What do Girls, We Need to Talk About Kevin, Young Adult, and Confederacy of Dunces all have in common? These works, broadly considered to be the most polarizing (and challenging) of our time, all feature protagonists that most of us would happily lock inside a vehicle set on cruise control over the side of a very tall cliff. I, however, would at least wait until the story's over.
The unlikable protagonist sets up a delicious tension in any work of art; we don't like them, so we automatically dismiss everything they hold to be true, until slowly, almost imperceptibly, we start to recognize a little bit of ourselves in them. Once that happens, we can't help but hate ourselves, just a little: "If I see this much of myself in that character, how much more might be there that I'm not seeing?"
You see this most readily in critiques of Lena Dunham's fabulously horrible Hannah Horvath, in Girls. "I would never behave this selfishly, therefore I find it impossible to believe that Hannah could act in such a myopic manner," reads so many comment threads.
However, even by making that comment, you show that something about Hannah's character mirrors your own, unsettling you in a way that makes you rush to dismiss that connection by stating that her character is "impossible in reality."
The common trait of the unlikable protagonist is a gargantuan level of self-involvement. Who wants to admit such a quality to themselves? More to the point, who can even recognize that quality in themselves?
In Young Adult, Charlize Theron plays a character who's morally vacant and miles beyond redemption, though she's wonderfully inventive in ways to destroy her life and the lives of those around her. We applaud her creativity and complete lack of self-awareness, even as we pray for her come-uppance.

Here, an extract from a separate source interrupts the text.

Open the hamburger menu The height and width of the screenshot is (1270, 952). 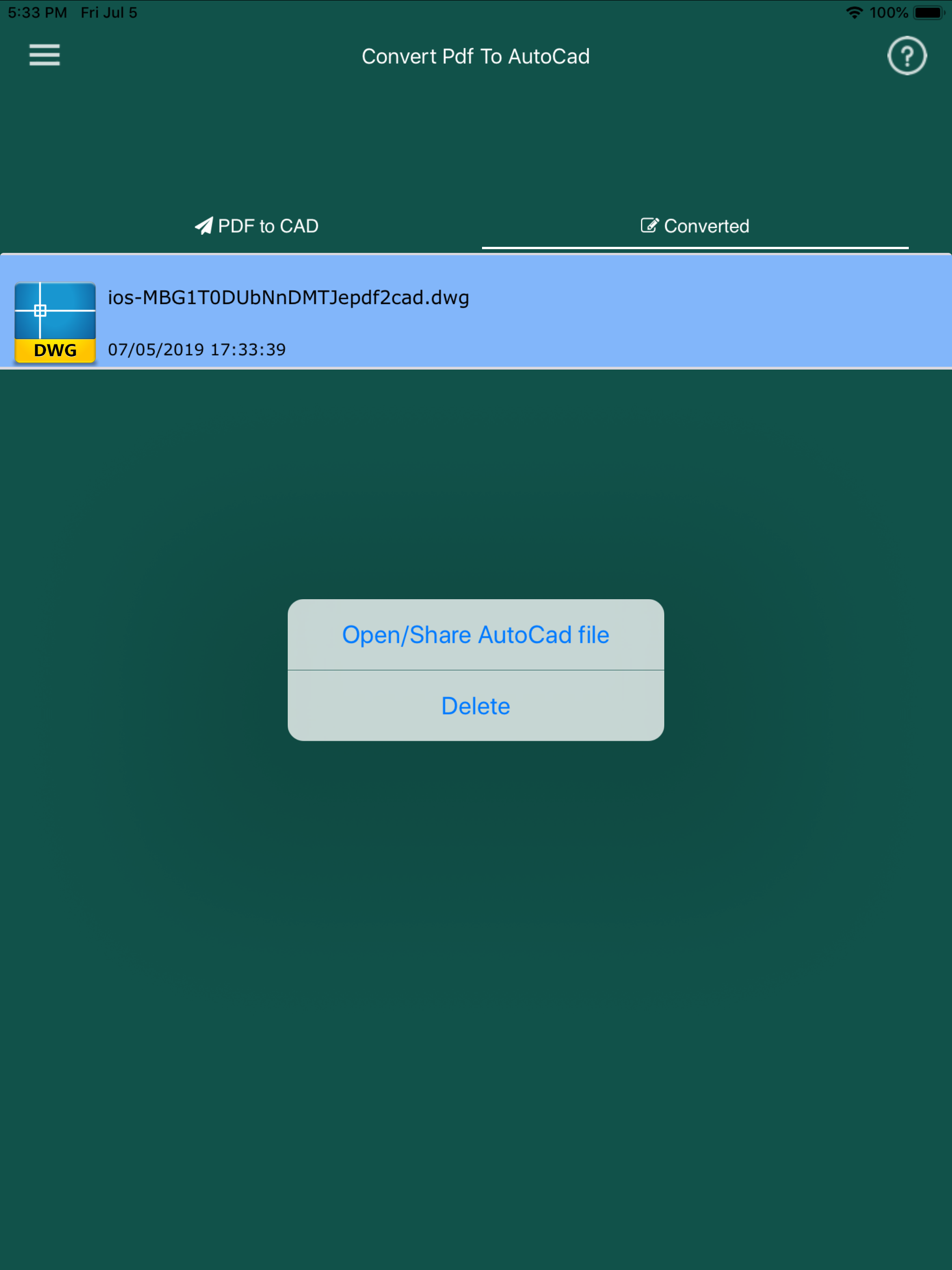(44, 55)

But something strange happens; we learn that her humanity is not destroyed, merely suppressed. It's been beaten down so far that it only surfaces for a second before receding back into her, where it will likely remain. And so we arrive at the painful truth: she's completely self-aware, but circumstances have taught her that this is how to live in the world.
The truth about the unlikable protagonist is that he or she holds a mirror to our unknown selves, and makes us take a closer look at our morality and our idea of humanity. Eva Katchatourian, in Lionel Shriver's We Need to Talk About Kevin, suffers horrible consequences because of her monstrous son's actions.
She didn't commit the crime, but she receives ample punishment. But we don't like her, so we feel she deserves it. What does that say about us, that we accept that the act of selfishness is as deserving of punishment as the brutal murder of scores of schoolchildren?
This is why I love the unlikable protagonist, and why that same character can be so off-putting to others. They take us to the dark places within our souls, forcing us to confront them instead of shrugging them off or cloaking them under a thin veneer of "morality" or "redemption." It takes all types to make the world go around, and I believe these stories arm us with a smidgen of empathy. And usually they provide us with a hell of a lot of laughs.
Who's your favorite unlikable character? Or do you find this type of fiction unreadable/unwatchable?